In simple terms, the idea behind a machine learning model, is to receive data and return data. What should make it different is that the data input and output is not an one-to-one match.

This example shows how IBM Watson Assistant attempts to disambiguate user input. Based on the user’s response, the chatbot learns automatically.

The model should be able assess the data received from the user and in turn respond with data which best matches the user input.

Hence there is a process of assessment and a list of best fits are created with varying confidence scores.

The ideal for a Conversational AI implementation is to have this level of flexibility throughout the different layers of the technology stack.

Where a user can give input to the chatbot, and a best-fit response is given by the chatbot. With each dialog turn being based on the best probable next step in the conversation. While maintaining context and continuity throughout the conversation.

The three chatbot architecture elements which need to be deprecated at some stage are state machine dialog management ,intents and bot responses.

This is often referred to as a level 4 & 5 conversational agent, offering unrestricted compound natural language interactions.

Obviously within the implementation domain of the chatbot.

The current chatbot status quo sits between keyword recognition and structured intent and entity matching.

The current chatbot status quo sits between keyword recognition and structured intent and entity matching.

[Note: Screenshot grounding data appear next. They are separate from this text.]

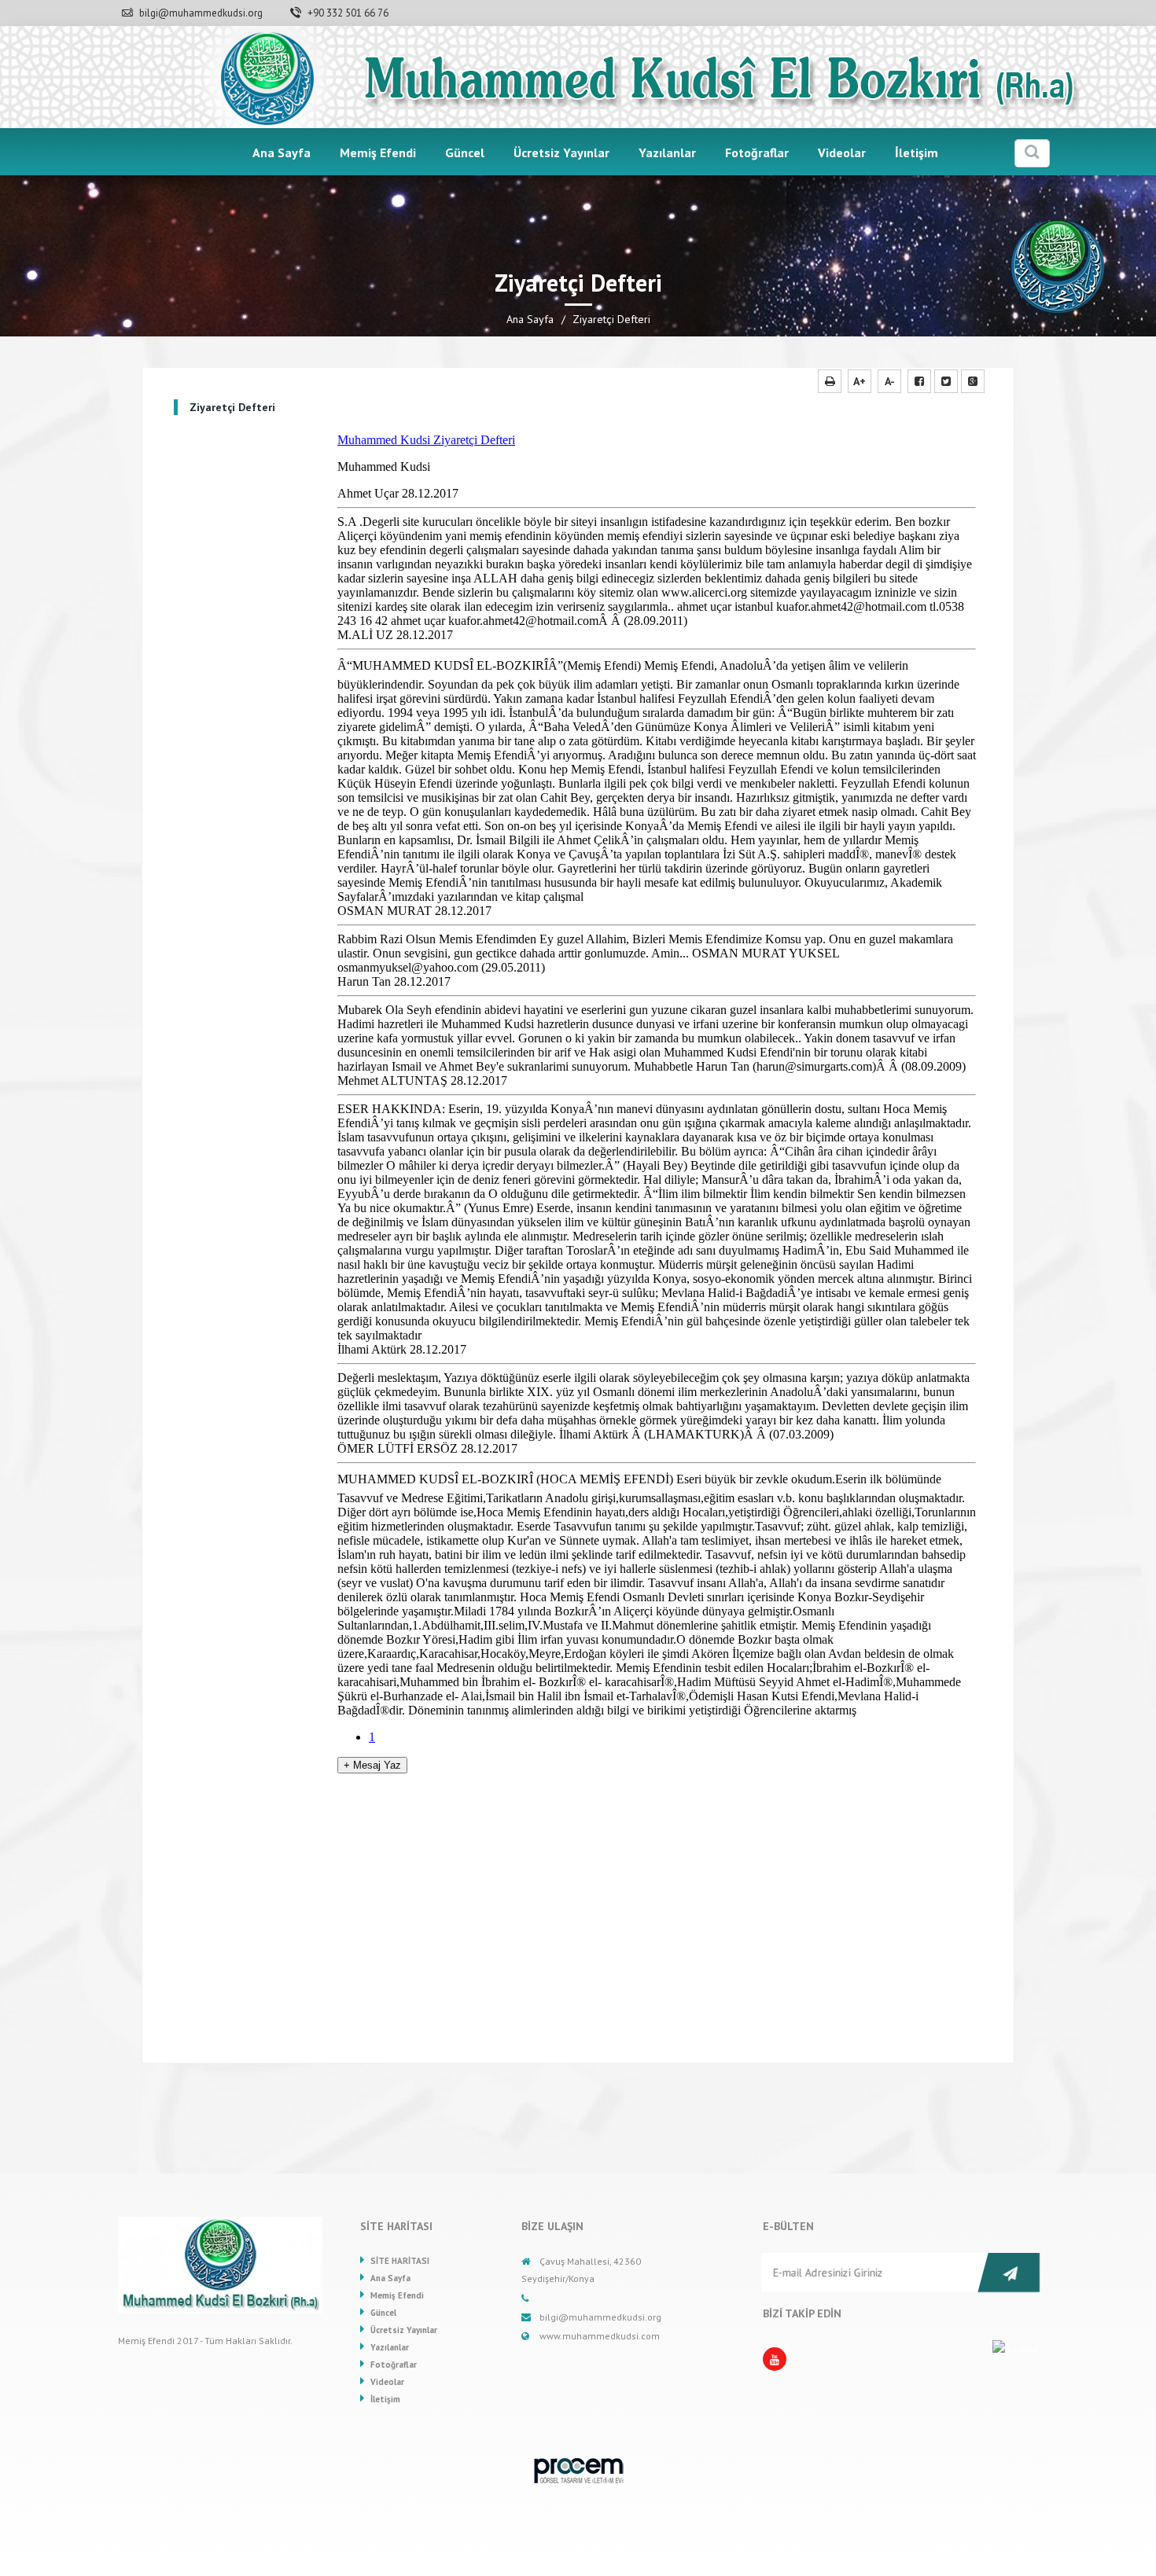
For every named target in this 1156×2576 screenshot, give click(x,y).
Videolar (842, 152)
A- (890, 381)
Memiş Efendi (378, 152)
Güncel (464, 152)
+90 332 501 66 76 (346, 13)
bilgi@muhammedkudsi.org (200, 13)
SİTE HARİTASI (399, 2260)
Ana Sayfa (281, 152)
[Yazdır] (829, 381)
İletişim (916, 152)
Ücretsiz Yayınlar (561, 152)
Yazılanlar (667, 152)
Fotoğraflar (757, 152)
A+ (859, 381)
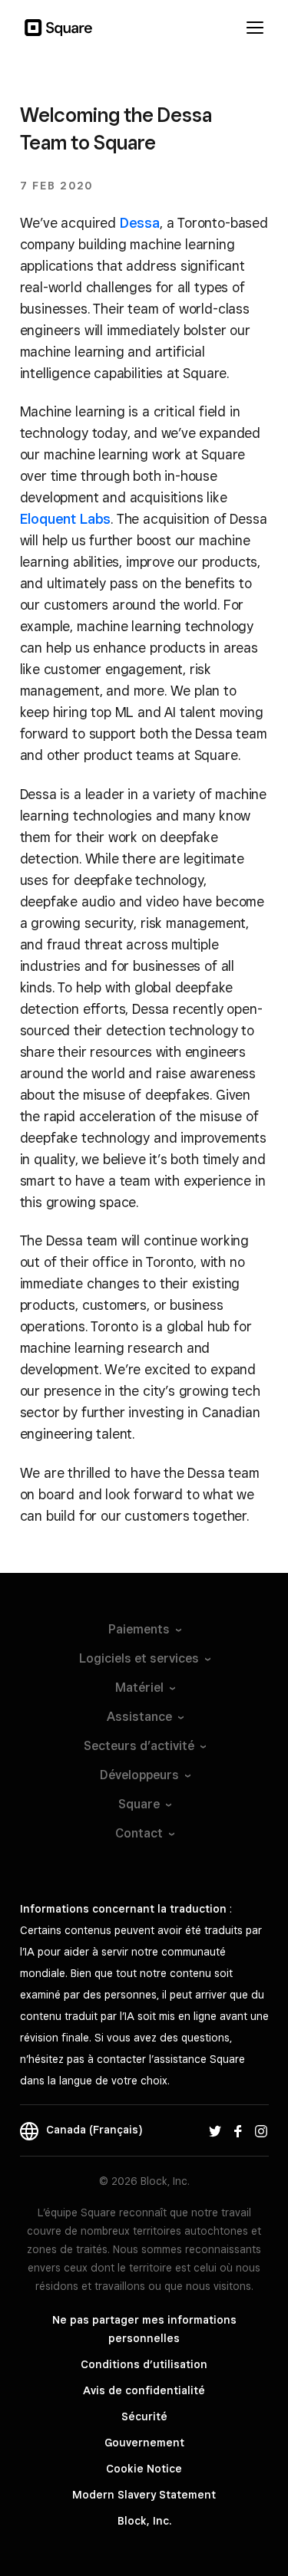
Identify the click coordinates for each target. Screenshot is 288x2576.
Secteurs (139, 1746)
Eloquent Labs (65, 519)
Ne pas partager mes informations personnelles (144, 2329)
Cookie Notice (144, 2468)
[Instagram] (261, 2130)
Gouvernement (144, 2442)
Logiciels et (139, 1658)
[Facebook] (238, 2130)
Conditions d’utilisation (144, 2364)
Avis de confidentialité (144, 2390)
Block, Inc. (144, 2521)
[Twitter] (215, 2130)
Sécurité (144, 2416)
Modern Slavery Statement (144, 2495)
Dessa (140, 223)
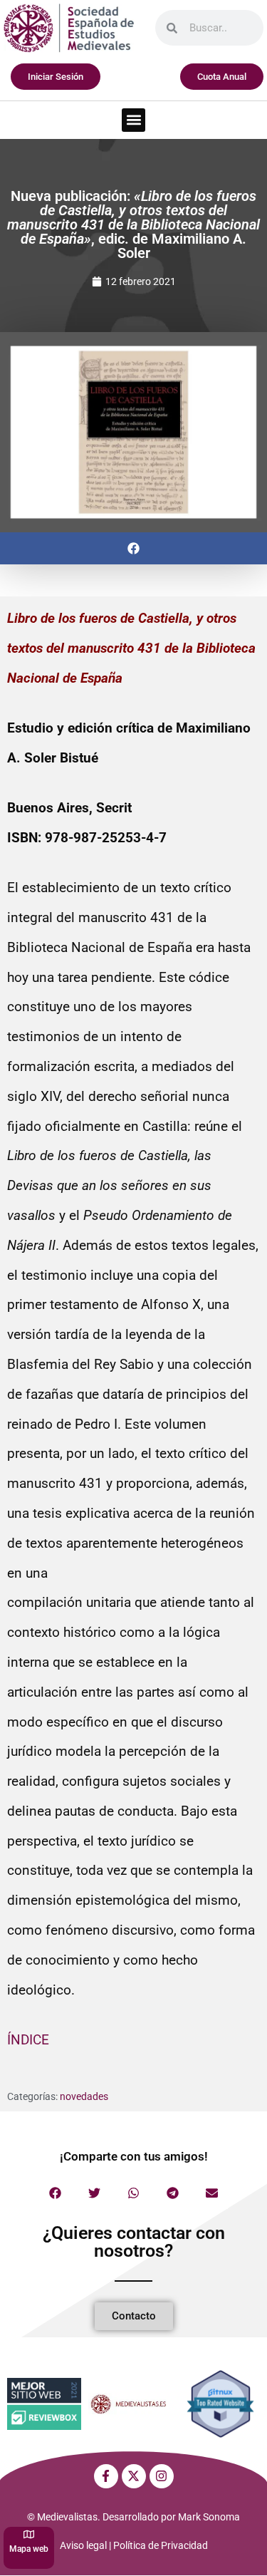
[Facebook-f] (106, 2476)
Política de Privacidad (160, 2545)
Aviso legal (83, 2545)
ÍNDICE (28, 2040)
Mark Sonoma (209, 2517)
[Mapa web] (28, 2534)
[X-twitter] (134, 2476)
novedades (84, 2096)
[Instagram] (162, 2476)
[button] (133, 120)
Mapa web (28, 2549)
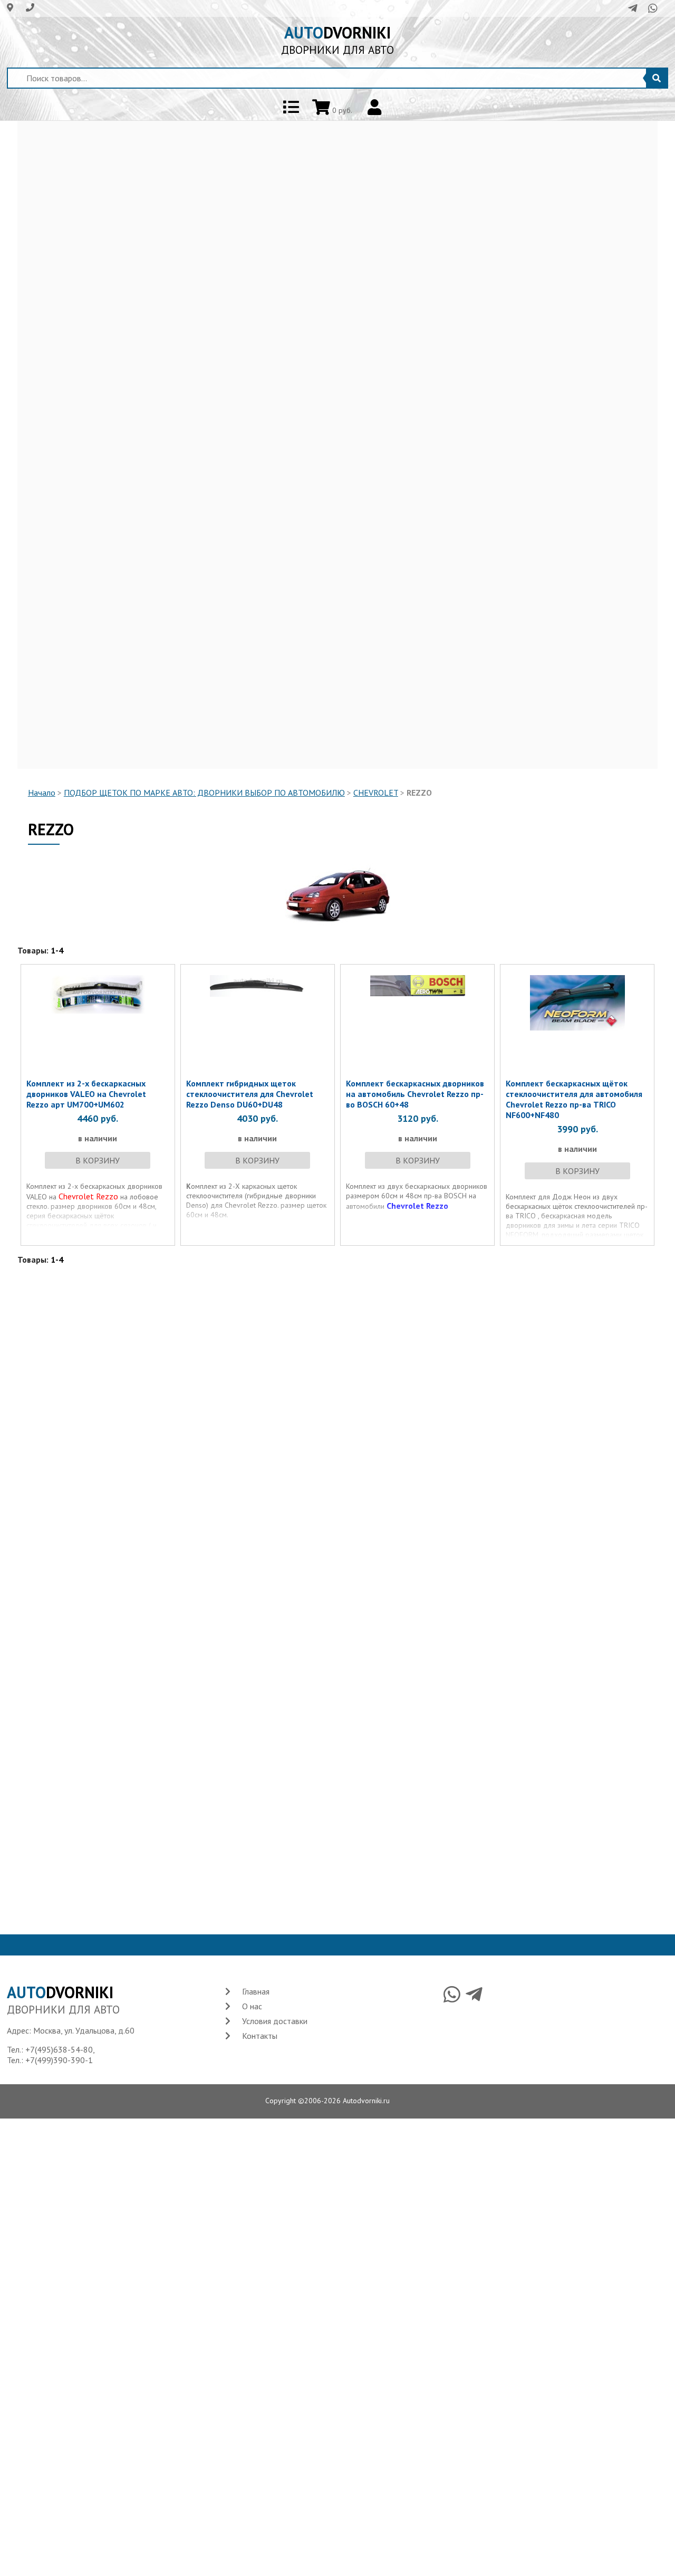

But what is a level 4 & 5 chatbot?

General Observations on Level 4 & 5 Chatbots

Rasa describes a level 4 chatbots as follows:

A Level 4 assistant will know you much more in detail. It doesn’t need to ask every detail, and instead quickly checks a few final things before giving you a quote tailored to your actual situation.

And, more than a super personalized experience, we want to introduce a chatbot where the user can have a:

  • completely natural
  • unstructured conversation
  • and where the conversation is dynamic.
Elements of autonomy have been introduce to IBM Watson Assistant with the Autolearning function. Together with tracking Customer Effort.

Practically, to have a true Level 4 & 5 chatbot or conversational agent, the layers of constraint and rigidity need to be removed. In other words, the rigid layers which introduce this straight-laced approach requires deprecation.

One can say that traditionally chatbots, or conversational AI agents, are constituted by a four pillar architecture.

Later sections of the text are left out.